» **THE TASK**
Every line with the string "beside" must be copied from the entries below.

--- START ---

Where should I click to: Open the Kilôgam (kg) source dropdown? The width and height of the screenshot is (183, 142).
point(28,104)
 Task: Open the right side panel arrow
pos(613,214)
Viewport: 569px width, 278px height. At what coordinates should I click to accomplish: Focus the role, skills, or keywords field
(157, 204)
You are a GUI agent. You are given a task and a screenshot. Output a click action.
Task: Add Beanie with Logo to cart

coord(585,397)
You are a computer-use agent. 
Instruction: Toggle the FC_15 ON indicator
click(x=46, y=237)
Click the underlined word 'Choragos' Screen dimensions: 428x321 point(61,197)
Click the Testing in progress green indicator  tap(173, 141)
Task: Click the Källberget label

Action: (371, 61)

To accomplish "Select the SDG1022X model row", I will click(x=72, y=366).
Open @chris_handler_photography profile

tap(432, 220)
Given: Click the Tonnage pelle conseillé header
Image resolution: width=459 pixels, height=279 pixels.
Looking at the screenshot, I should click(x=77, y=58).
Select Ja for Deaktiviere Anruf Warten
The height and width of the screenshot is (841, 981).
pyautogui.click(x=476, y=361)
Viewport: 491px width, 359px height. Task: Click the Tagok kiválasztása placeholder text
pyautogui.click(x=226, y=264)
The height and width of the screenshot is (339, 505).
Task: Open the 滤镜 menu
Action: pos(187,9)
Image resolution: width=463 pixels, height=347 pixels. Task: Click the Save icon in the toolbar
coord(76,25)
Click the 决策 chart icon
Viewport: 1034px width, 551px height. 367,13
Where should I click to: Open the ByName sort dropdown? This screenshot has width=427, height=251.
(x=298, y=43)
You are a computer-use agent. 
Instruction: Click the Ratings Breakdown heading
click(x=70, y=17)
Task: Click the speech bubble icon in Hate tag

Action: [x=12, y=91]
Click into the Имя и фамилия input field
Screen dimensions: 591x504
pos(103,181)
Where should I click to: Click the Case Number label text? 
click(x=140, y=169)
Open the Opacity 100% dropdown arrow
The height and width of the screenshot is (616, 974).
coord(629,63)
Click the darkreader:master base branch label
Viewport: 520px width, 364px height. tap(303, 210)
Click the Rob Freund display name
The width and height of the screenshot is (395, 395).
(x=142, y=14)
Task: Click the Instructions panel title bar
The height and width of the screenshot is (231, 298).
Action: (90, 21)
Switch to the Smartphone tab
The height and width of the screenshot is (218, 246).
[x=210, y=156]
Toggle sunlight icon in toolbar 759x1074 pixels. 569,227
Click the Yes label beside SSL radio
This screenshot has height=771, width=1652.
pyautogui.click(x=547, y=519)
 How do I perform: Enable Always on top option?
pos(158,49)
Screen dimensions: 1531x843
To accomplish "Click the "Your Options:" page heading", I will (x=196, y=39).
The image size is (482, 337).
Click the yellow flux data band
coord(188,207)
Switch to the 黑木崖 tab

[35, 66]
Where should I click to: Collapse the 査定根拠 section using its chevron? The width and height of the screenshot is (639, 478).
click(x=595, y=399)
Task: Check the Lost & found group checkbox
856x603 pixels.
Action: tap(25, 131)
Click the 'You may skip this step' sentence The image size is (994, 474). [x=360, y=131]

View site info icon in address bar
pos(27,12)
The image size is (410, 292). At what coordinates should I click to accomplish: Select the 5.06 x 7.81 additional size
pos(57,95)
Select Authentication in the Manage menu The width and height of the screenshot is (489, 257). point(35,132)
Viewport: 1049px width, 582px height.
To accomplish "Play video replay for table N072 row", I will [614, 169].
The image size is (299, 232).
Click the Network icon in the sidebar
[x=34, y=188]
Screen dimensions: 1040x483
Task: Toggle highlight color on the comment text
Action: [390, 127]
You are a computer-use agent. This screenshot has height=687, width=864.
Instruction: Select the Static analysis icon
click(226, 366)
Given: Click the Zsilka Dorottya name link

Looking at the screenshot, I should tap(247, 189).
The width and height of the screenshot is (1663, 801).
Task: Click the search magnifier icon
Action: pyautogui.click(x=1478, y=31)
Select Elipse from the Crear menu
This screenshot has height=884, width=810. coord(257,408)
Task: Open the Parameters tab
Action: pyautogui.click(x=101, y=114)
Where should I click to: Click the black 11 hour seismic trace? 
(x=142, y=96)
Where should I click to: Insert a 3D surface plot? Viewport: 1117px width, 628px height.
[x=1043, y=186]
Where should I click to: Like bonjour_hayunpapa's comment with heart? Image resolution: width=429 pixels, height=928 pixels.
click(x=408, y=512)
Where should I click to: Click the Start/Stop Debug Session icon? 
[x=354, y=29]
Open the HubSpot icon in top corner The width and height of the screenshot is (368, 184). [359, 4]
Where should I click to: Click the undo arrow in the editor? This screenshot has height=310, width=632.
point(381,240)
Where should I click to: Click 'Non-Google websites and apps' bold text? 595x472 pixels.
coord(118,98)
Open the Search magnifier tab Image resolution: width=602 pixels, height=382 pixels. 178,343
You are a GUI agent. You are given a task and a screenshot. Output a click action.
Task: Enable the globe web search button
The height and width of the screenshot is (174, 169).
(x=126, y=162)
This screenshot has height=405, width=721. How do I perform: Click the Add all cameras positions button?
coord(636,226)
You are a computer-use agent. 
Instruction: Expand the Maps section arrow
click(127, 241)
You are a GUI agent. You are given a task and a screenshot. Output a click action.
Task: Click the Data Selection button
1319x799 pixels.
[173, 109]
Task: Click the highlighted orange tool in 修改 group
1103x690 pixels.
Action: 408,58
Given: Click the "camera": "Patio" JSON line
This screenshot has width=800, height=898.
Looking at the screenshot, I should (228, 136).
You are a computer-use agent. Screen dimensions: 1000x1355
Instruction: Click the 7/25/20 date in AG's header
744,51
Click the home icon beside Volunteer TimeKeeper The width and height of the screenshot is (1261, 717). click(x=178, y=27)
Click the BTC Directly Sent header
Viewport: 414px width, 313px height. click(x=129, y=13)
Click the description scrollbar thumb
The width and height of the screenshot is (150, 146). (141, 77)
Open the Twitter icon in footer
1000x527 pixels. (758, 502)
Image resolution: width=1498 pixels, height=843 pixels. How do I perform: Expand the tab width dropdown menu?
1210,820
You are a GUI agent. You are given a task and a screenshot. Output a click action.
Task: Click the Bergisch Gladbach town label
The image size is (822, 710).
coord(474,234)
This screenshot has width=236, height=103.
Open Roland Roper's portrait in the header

--- END ---

» **TASK SOLUTION**
Click the Yes label beside SSL radio
Click the home icon beside Volunteer TimeKeeper The width and height of the screenshot is (1261, 717). click(x=178, y=27)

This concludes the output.